Objectif de la tâche – Poursuivez l'article ci-dessous sur le blocus du corridor de Latchine en reprenant juste après sa dernière phrase.

Extrait choisi –
_ _ _

Alexander Krylov explique pourquoi les forces de maintien de la paix n'ouvrent pas le 
corridor de Latchine

EREVAN, 21 MARS, ARMENPRESS: Le 21 mars marque le 100e jour depuis que l'Azerbaïdjan a commencé son blocus illégal du Haut-Karabakh en fermant le Corridor de Latchine. L'Azerbaïdjan a jusqu'à présent ignoré les appels et les demandes de la communauté internationale, ainsi que l'ordre de la Cour mondiale d'ouvrir le Corridor de Latchine - la seule route reliant l'Artsakh (Haut-Karabakh) à l'Arménie et au reste du monde. En outre, l'Azerbaïdjan poursuit sa politique agressive et aggrave la situation le long de la frontière avec l'Arménie et autour du Haut-Karabakh.

La plus haute juridiction des Nations unies - la Cour internationale de justice - a ordonné à l'Azerbaïdjan, le 22 février, de "prendre toutes les mesures à sa disposition" pour assurer la circulation sans entrave des personnes, des véhicules et des marchandises le long du Corridor de Latchine dans les deux sens.

ARMENPRESS s'est entretenu avec Alexander Krylov, chercheur en chef à l'Institut de l'économie mondiale et des relations internationales de l'Académie des sciences de Russie (IMEMO).

M. Krylov a déclaré que bien que la communauté internationale "condamne moralement" la fermeture du Corridor de Latchine, on ne sait toujours pas quels types de mécanismes pourraient être utilisés pour le rouvrir.

_ _ _

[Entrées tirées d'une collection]
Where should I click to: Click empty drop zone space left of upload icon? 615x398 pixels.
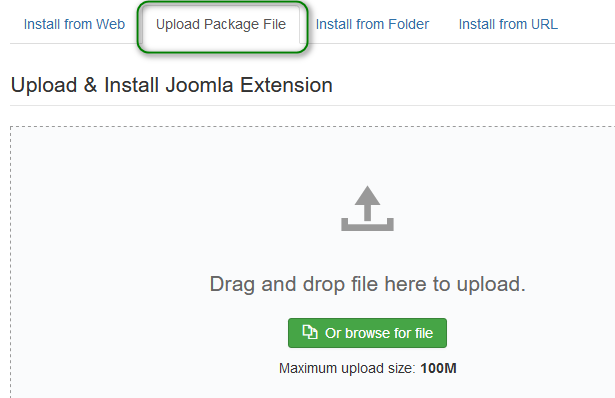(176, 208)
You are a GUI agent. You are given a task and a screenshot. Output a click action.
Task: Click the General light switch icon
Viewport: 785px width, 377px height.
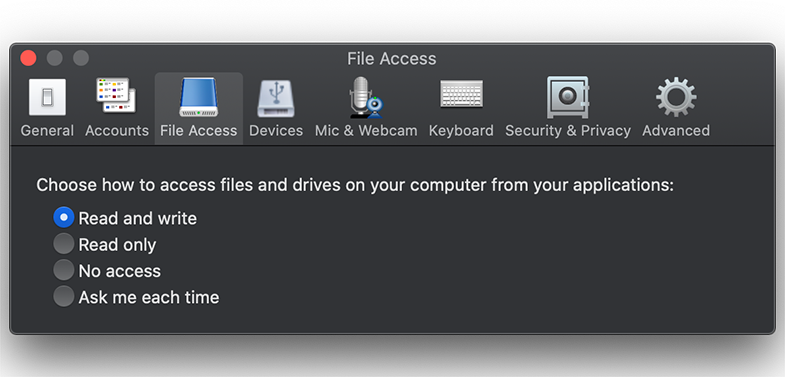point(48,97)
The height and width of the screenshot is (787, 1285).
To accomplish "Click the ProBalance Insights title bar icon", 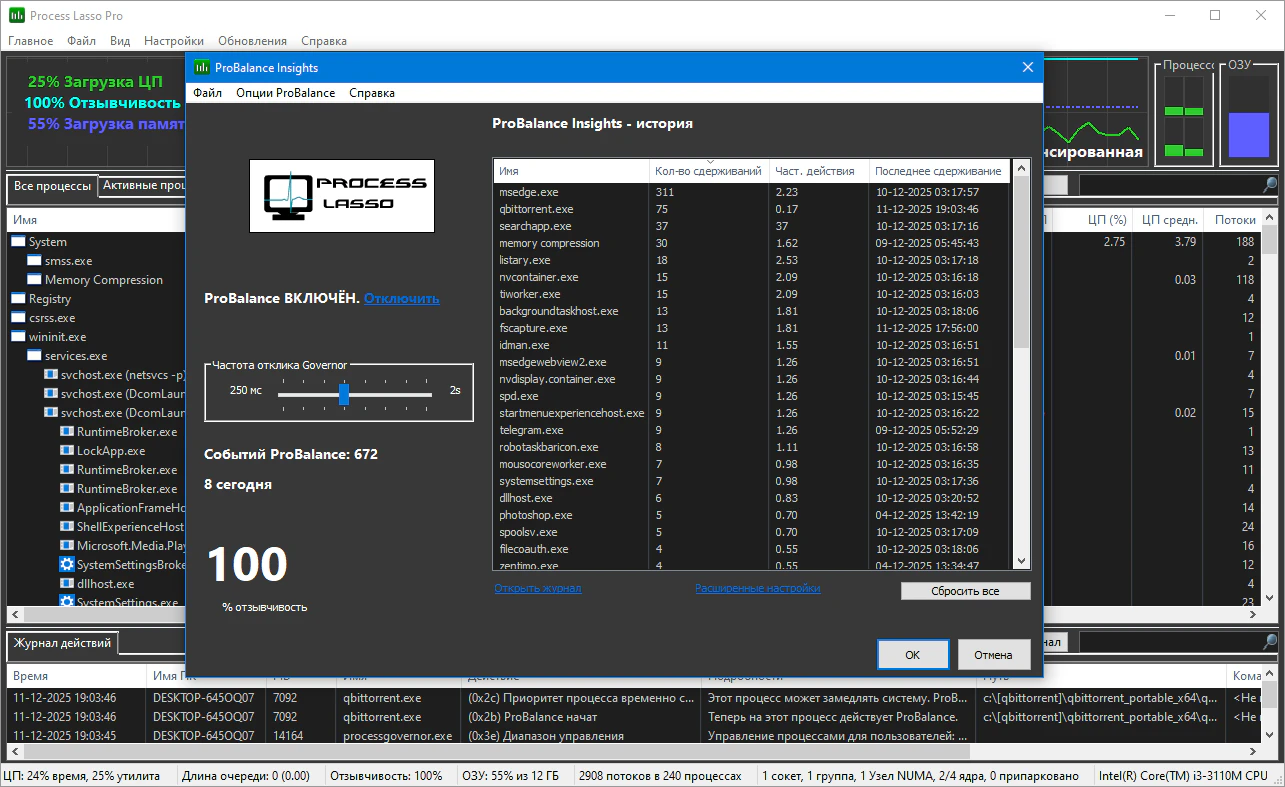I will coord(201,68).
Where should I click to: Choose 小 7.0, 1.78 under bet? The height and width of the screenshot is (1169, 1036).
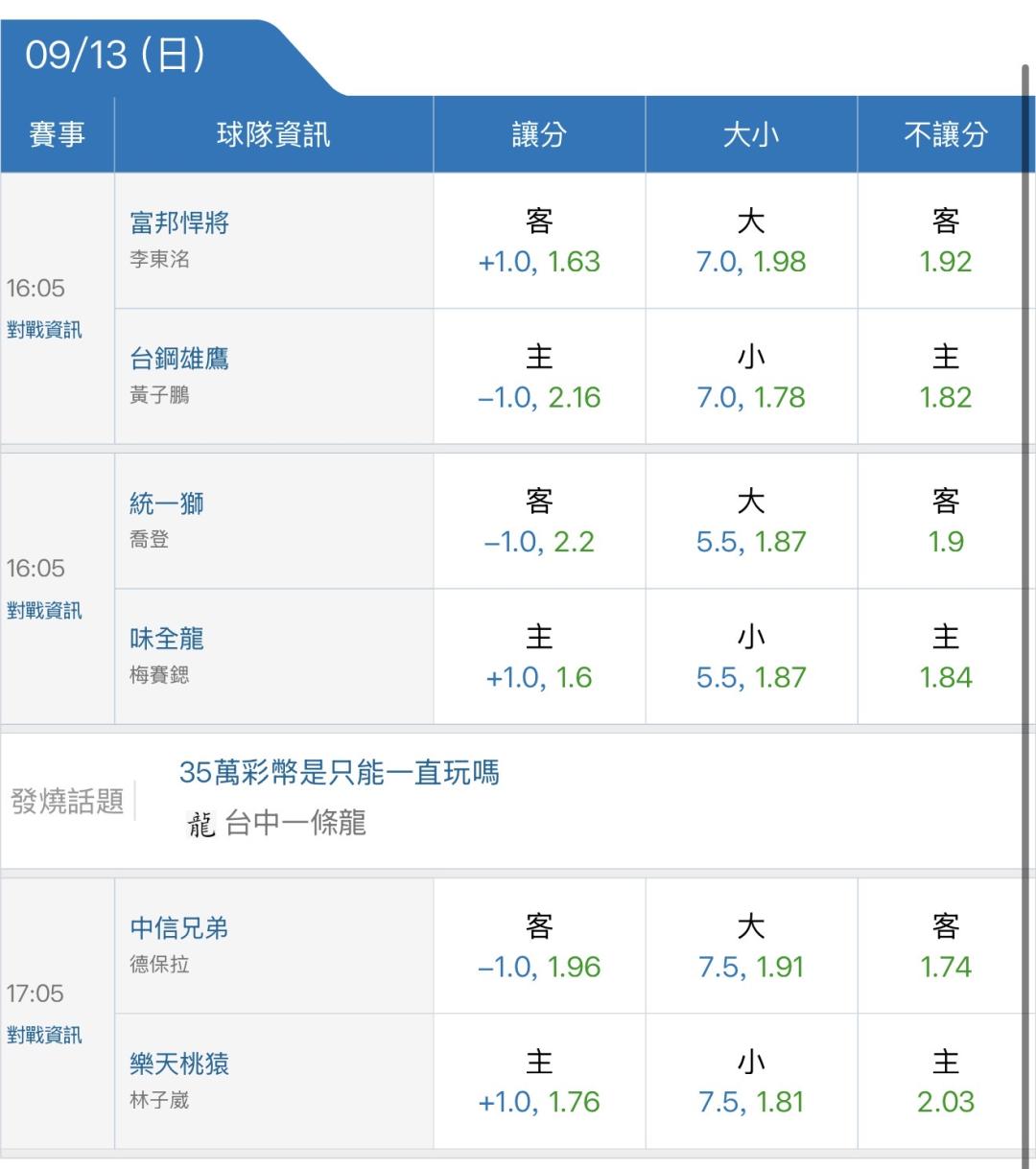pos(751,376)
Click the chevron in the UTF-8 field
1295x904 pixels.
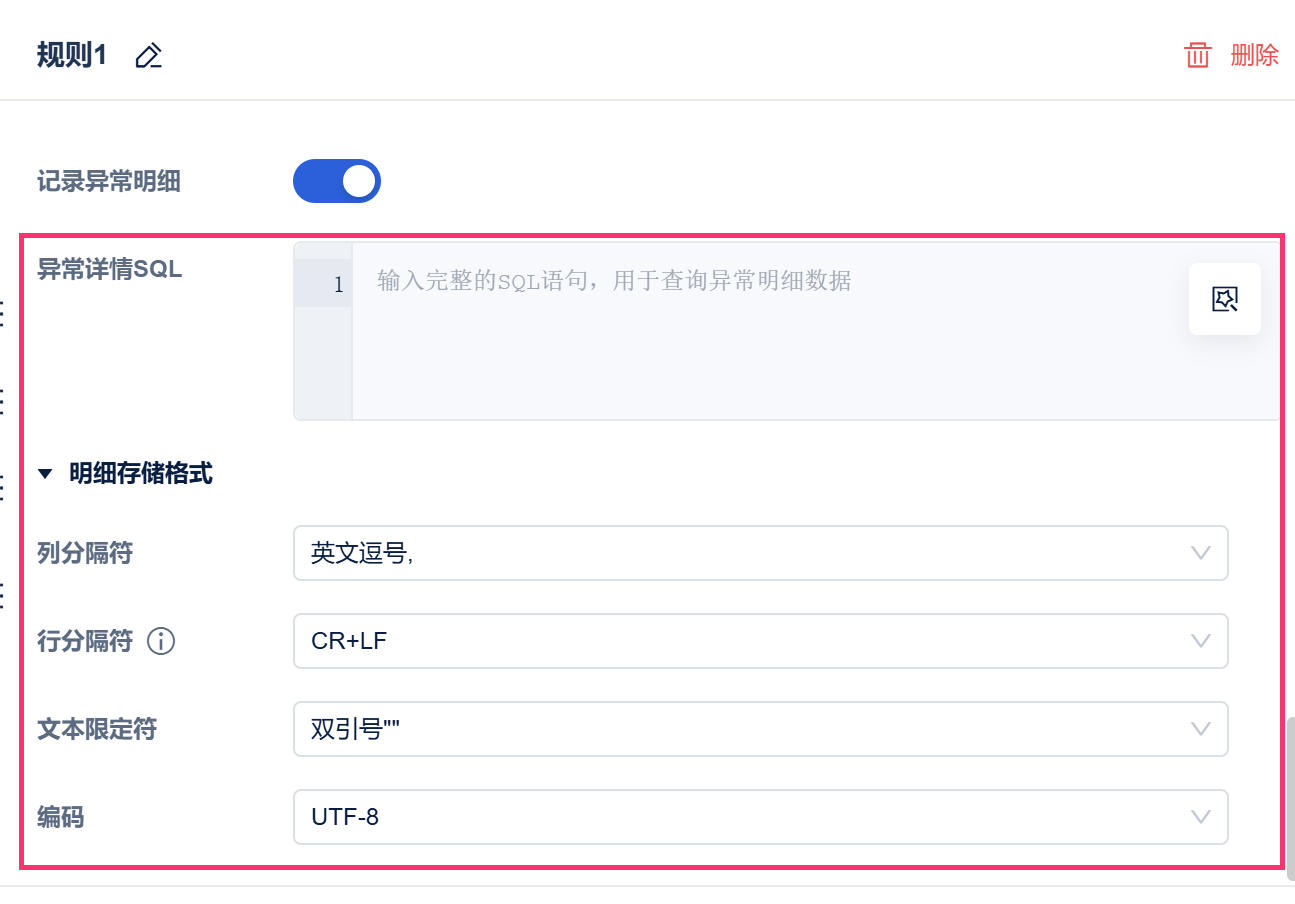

_ _ _

Réponse ci-dessous –
Il a ajouté que les forces de maintien de la paix russes déployées dans le Haut-Karabakh n'ont pas de mandat de maintien de l'ordre, ce qui a conduit à une situation compliquée affectant la population pacifique.

M. Krylov prévoit qu'une situation "stable et tendue" persistera et qu'elle pourrait périodiquement s'aggraver, non seulement dans le Haut-Karabakh mais aussi le long de la frontière internationale avec l'Arménie, mais qu'elle ne conduira pas à une guerre totale.

L'analyste a déclaré que l'Azerbaïdjan appliquait avec succès la tactique du salami.

ARMENPRESS : M. Krylov, voici maintenant 100 jours que l'Azerbaïdjan a commencé le blocus du corridor de Latchine, ce qui a conduit à une crise humanitaire dans le Haut-Karabakh. L'Azerbaïdjan ignore les demandes de la communauté internationale, ainsi que l'ordonnance de la Cour internationale de justice concernant l'ouverture du corridor, et poursuit en outre sa politique agressive. Que pensez-vous de cette situation ? Que devrait faire la communauté internationale pour que le corridor de Latchine soit ouvert ?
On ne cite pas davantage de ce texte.